Your task: Each line of the records below that holds "beside" should be returned.

------------------------------------------------

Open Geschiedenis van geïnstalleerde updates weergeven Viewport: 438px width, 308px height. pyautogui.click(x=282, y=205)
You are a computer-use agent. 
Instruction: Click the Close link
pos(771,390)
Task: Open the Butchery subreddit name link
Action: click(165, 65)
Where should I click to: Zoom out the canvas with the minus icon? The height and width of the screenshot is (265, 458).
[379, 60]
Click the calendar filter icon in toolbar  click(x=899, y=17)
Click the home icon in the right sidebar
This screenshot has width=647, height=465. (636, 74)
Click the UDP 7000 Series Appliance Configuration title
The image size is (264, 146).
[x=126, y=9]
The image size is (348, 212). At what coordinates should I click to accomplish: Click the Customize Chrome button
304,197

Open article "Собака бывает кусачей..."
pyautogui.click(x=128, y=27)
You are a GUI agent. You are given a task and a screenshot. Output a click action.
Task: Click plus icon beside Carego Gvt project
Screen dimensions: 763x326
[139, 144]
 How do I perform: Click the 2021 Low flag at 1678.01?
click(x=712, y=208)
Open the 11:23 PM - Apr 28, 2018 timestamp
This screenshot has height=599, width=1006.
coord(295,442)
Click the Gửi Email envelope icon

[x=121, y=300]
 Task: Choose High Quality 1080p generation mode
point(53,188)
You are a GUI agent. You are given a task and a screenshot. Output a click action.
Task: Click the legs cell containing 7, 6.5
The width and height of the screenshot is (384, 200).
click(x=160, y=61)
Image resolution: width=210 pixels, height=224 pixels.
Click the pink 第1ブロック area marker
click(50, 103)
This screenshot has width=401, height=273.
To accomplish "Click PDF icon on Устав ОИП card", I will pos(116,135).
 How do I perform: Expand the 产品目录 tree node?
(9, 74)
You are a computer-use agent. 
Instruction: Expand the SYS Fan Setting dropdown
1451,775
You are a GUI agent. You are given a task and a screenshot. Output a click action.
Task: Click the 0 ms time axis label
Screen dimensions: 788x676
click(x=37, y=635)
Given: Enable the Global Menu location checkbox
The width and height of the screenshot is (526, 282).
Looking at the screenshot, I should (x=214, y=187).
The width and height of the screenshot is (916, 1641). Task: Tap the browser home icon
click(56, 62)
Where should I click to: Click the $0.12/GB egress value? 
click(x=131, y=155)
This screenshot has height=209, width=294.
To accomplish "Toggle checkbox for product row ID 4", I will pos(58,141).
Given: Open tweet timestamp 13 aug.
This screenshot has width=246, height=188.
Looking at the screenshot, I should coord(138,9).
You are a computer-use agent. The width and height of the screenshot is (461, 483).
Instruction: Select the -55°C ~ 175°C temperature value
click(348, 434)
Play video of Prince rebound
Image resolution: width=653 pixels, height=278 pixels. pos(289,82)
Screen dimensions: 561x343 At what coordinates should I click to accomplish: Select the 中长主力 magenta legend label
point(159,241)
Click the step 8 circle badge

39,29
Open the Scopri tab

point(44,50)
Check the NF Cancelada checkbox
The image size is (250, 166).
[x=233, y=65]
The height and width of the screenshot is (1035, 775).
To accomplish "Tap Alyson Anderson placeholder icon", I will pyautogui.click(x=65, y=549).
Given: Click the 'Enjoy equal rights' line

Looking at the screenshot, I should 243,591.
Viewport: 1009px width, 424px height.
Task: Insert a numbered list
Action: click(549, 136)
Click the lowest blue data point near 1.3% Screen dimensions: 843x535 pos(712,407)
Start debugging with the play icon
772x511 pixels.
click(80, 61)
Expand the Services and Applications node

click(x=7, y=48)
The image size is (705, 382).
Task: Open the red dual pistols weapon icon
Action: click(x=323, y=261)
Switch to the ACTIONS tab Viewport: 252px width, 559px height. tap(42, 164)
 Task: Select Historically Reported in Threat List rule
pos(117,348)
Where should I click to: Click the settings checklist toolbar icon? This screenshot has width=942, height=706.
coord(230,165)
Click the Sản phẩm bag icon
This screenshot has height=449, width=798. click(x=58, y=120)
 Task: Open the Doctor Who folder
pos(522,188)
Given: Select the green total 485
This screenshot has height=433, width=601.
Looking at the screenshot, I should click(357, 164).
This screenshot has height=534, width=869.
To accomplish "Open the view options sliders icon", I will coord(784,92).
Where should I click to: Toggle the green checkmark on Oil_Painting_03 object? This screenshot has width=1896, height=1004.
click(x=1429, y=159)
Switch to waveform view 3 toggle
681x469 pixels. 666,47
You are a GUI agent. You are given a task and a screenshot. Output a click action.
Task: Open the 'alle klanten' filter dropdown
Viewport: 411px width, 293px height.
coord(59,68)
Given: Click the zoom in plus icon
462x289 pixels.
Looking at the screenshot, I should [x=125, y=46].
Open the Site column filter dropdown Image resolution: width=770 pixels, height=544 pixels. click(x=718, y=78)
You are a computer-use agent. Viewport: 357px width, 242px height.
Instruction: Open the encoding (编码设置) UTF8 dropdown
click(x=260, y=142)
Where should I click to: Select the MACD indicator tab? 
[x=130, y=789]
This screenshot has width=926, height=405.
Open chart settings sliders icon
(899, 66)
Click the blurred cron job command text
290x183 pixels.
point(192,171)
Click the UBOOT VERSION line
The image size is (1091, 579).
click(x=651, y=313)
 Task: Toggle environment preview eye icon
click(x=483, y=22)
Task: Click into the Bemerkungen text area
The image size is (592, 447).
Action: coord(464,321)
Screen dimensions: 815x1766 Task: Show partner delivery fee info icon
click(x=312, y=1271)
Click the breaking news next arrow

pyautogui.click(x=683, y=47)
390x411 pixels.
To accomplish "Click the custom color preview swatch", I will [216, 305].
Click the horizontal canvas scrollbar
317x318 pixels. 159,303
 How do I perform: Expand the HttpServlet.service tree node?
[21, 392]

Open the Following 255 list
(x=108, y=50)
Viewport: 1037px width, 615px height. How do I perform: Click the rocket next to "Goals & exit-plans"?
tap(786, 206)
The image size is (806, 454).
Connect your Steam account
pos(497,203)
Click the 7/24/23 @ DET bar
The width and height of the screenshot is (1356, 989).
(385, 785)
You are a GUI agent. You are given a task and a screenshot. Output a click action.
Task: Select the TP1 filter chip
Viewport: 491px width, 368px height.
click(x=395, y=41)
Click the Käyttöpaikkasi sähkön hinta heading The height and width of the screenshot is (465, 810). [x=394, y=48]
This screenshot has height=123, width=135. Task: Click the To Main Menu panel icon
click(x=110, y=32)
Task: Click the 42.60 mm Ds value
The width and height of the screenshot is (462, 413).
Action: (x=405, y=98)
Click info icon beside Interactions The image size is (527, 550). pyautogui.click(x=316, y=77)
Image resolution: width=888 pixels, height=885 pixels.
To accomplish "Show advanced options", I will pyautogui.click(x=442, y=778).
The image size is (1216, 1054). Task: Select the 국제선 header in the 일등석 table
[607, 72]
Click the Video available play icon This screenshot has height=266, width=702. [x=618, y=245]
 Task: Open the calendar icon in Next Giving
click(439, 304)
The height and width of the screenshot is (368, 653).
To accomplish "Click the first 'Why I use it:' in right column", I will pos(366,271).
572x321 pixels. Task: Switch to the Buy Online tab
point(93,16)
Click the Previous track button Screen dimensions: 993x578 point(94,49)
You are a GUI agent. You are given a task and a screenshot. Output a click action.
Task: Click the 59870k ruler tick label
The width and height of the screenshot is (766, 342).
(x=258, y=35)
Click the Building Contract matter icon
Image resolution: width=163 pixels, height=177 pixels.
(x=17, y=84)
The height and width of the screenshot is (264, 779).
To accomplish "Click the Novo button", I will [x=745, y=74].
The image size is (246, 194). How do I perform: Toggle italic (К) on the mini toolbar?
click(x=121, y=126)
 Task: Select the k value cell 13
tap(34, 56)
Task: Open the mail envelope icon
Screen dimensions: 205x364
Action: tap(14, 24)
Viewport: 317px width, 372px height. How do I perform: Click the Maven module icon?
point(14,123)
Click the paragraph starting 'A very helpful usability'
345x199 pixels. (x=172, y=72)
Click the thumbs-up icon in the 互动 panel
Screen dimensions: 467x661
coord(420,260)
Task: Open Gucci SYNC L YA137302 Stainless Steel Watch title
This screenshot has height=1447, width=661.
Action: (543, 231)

------------------------------------------------

Task result:
Task: Click plus icon beside Carego Gvt project
Click info icon beside Interactions The image size is (527, 550). pyautogui.click(x=316, y=77)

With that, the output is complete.